HbA1c-Driven Glycohypoxia as a Causal Axis Linking Hyperglycemia to Cancer in Type 2 Diabetes

Background: Type 2 diabetes mellitus (T2DM) increases cancer risk across multiple organs, yet mechanisms beyond insulin excess and adiposity remain unresolved. We propose glycohypoxia HbA1c-driven hemoglobin glycation that left-shifts the oxyhemoglobin curve and impairs tissue oxygen unloading as a pseudohypoxic trigger that stabilizes HIF-1α, promotes Warburg metabolism, amplifies ROS–RAGE–NF-κB signaling, and seeds oncogenesis. Methods: A PRISMA-guided meta-regression of 14 cohorts (>500,000 individuals; 5–36 years follow-up) synthesized adjusted hazard ratios (HRs) per 1% HbA1c using random-effects models (metafor). Cumulative glycemic load (AUC-HbA1c >7%) was computed trapezoidally and analyzed in time-varying Cox models. We assessed heterogeneity (I²), dose–response non-linearity (splines), and bias (Newcastle–Ottawa, Egger’s), and integrated tissue-specific vulnerabilities from 2023–2025 mechanistic literature. Results: Each 1% HbA1c increase elevated cancer hazards by 1.25 (pancreas), 1.22 (liver), 1.19 (endometrium), 1.18 (kidney), 1.16 (colorectum), and 1.12 (breast) (all CIs excluding 1.0; I² = 48–62%). AUC-HbA1c was a stronger amplifier: each +1 %×year raised risk 18–28%, with pancreatic and hepatic sites showing the steepest gradients. Individuals accumulating >120 %×years had ~1.9× higher overall risk versus <60. Increasing slopes by +0.1% per quarter raised overall hazards ~20%, independent of BMI, smoking, or diabetes duration.
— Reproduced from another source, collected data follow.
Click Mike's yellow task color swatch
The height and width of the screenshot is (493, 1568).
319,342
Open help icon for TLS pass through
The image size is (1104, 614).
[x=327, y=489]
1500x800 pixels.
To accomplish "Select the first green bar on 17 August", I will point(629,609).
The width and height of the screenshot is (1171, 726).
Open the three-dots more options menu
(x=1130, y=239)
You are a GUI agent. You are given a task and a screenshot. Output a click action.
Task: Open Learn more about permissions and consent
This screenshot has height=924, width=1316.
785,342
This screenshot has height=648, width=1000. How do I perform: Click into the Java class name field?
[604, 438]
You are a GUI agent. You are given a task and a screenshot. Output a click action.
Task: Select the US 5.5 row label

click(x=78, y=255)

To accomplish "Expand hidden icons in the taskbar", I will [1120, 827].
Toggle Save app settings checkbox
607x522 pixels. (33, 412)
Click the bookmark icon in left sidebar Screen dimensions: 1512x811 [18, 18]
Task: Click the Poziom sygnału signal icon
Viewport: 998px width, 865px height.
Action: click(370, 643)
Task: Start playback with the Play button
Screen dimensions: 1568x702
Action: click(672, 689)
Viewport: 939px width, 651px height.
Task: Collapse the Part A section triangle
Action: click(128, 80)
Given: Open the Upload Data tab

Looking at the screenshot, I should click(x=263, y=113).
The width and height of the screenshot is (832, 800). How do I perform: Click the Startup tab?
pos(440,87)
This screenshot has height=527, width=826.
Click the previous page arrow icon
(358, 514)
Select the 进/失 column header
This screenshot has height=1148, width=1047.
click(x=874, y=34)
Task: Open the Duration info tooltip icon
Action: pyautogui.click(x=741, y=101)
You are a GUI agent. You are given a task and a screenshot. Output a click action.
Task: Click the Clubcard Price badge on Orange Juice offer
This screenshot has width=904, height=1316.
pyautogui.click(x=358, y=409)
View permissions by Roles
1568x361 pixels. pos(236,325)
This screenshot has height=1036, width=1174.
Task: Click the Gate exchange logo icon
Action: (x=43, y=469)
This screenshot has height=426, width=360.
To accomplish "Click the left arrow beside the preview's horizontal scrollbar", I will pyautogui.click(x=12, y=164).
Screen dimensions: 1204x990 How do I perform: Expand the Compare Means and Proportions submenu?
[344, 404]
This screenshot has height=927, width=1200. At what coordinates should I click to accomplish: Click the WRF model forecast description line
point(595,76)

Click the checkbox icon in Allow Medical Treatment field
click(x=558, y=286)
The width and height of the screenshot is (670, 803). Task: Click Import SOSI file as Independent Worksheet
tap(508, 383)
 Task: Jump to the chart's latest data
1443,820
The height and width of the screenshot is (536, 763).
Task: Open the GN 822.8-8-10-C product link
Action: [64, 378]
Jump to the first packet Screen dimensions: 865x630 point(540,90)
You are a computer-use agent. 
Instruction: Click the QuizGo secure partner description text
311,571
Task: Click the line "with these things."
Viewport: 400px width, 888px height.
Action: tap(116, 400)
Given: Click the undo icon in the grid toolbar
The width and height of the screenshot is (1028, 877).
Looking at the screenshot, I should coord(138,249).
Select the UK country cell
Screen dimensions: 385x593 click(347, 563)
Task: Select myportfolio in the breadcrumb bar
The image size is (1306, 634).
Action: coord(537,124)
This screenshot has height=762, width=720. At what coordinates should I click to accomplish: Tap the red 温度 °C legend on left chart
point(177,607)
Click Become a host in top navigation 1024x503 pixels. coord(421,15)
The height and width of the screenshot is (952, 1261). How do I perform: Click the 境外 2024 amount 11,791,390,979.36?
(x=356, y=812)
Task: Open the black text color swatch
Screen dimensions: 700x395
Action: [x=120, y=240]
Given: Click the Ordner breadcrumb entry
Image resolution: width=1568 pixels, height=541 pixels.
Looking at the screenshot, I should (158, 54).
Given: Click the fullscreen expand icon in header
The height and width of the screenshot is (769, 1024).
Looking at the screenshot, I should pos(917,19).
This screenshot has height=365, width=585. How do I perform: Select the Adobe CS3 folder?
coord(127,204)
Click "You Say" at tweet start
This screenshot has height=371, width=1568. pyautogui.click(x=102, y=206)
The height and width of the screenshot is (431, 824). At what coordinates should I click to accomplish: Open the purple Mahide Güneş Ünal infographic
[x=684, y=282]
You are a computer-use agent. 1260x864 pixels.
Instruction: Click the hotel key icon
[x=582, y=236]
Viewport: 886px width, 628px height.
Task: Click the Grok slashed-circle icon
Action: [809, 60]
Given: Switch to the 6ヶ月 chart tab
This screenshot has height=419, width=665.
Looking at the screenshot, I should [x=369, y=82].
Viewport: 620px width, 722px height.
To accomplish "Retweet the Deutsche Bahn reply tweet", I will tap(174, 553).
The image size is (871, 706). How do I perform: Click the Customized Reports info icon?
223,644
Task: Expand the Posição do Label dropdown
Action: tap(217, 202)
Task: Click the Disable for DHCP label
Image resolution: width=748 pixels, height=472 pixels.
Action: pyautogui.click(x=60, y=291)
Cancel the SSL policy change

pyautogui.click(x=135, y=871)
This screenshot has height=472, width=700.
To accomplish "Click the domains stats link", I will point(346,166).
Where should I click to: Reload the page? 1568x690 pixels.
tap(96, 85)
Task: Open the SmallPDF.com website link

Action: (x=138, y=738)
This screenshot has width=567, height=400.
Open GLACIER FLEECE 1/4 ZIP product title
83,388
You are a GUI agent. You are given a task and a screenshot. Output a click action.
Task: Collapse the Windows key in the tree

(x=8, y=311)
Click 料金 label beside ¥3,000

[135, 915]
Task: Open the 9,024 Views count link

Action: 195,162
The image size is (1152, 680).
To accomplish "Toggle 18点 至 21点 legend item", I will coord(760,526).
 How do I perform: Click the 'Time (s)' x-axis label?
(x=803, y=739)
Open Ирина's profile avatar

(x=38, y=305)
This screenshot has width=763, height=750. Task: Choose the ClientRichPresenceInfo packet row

Risks doubled after >10 years of diabetes, and vulnerability scores correlated tightly with per-cancer slopes (r = 0.92). Conclusions: Glycohypoxia quantifies a coherent metabolic pathway linking chronic hyperglycemia to cancer development in T2DM. Maintaining HbA1c <7% and exploring hypoxia-modulating therapies may prevent 20–30% of attributable cancers. These findings establish cumulative glycemic exposure as an actionable biomarker of “glycemic memory” and a foundation for precision oncoprevention.